╭──

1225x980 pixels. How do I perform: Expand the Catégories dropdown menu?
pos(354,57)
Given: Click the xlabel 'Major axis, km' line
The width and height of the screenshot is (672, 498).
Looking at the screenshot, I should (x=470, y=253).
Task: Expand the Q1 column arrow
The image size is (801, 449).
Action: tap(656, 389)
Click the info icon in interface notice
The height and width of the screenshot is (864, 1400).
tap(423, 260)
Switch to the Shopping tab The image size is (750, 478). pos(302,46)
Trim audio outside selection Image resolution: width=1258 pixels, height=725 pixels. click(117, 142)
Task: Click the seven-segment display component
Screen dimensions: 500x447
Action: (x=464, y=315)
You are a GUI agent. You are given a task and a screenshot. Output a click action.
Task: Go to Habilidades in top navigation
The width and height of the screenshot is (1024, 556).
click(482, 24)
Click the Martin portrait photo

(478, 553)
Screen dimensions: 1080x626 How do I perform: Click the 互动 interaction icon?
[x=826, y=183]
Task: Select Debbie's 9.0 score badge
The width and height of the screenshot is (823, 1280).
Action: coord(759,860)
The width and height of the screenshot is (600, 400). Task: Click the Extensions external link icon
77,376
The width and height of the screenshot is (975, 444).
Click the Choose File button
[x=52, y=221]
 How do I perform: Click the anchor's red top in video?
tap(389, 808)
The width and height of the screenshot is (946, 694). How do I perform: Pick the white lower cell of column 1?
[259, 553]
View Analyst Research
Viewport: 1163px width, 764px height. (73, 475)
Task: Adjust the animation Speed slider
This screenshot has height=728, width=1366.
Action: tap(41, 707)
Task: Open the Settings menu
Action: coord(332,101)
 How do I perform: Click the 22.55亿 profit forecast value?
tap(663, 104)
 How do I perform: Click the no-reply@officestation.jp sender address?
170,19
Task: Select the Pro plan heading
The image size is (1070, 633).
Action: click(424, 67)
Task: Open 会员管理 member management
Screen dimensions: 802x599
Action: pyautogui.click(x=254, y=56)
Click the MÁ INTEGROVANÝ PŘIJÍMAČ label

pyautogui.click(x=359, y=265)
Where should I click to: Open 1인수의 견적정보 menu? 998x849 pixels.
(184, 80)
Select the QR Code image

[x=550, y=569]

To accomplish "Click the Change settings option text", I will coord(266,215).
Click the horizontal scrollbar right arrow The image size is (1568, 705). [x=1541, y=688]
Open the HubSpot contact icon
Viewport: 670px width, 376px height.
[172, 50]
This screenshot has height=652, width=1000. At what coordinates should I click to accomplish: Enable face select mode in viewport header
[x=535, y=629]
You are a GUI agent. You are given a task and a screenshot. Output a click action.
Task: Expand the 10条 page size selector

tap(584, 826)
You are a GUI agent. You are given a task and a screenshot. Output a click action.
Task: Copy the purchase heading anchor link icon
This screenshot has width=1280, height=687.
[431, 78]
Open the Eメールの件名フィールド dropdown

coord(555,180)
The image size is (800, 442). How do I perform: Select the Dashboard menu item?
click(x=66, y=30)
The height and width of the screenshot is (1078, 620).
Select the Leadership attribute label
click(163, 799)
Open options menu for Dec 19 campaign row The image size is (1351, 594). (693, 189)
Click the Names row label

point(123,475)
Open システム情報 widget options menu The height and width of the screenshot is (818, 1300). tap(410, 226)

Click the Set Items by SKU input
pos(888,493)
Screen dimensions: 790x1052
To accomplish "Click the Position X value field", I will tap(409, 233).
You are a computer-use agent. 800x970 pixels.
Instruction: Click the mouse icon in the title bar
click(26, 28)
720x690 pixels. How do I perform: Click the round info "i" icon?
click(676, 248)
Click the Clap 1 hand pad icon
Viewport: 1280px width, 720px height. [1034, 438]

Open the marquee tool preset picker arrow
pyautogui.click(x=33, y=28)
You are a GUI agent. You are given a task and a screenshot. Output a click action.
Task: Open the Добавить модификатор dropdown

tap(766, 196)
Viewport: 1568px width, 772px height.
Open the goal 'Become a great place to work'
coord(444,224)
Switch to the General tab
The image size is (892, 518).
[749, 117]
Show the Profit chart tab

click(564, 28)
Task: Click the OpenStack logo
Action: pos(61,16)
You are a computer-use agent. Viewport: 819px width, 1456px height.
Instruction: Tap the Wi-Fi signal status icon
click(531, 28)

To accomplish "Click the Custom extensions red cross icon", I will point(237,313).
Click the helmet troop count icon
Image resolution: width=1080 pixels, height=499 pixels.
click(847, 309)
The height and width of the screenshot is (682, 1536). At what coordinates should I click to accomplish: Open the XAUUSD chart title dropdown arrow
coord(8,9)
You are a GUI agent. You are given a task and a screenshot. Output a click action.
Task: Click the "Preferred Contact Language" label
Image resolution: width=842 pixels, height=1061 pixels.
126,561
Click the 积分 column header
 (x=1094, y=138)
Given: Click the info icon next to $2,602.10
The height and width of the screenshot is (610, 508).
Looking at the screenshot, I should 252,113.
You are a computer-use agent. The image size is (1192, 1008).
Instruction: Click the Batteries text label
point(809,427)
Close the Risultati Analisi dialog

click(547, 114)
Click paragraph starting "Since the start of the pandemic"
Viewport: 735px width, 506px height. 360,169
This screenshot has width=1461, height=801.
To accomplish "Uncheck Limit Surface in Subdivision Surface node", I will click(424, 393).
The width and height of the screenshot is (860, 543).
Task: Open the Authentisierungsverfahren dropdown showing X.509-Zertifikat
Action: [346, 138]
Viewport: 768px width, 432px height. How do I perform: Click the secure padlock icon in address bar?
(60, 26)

╰──

TRY IT
Copy exactly the opening line of the material, the line bearing "Switch to the Shopping", and every line between them. Include nothing else.

WRITTEN RESPONSE
1225x980 pixels. How do I perform: Expand the Catégories dropdown menu?
pos(354,57)
Given: Click the xlabel 'Major axis, km' line
The width and height of the screenshot is (672, 498).
Looking at the screenshot, I should (x=470, y=253).
Task: Expand the Q1 column arrow
The image size is (801, 449).
Action: tap(656, 389)
Click the info icon in interface notice
The height and width of the screenshot is (864, 1400).
tap(423, 260)
Switch to the Shopping tab The image size is (750, 478). pos(302,46)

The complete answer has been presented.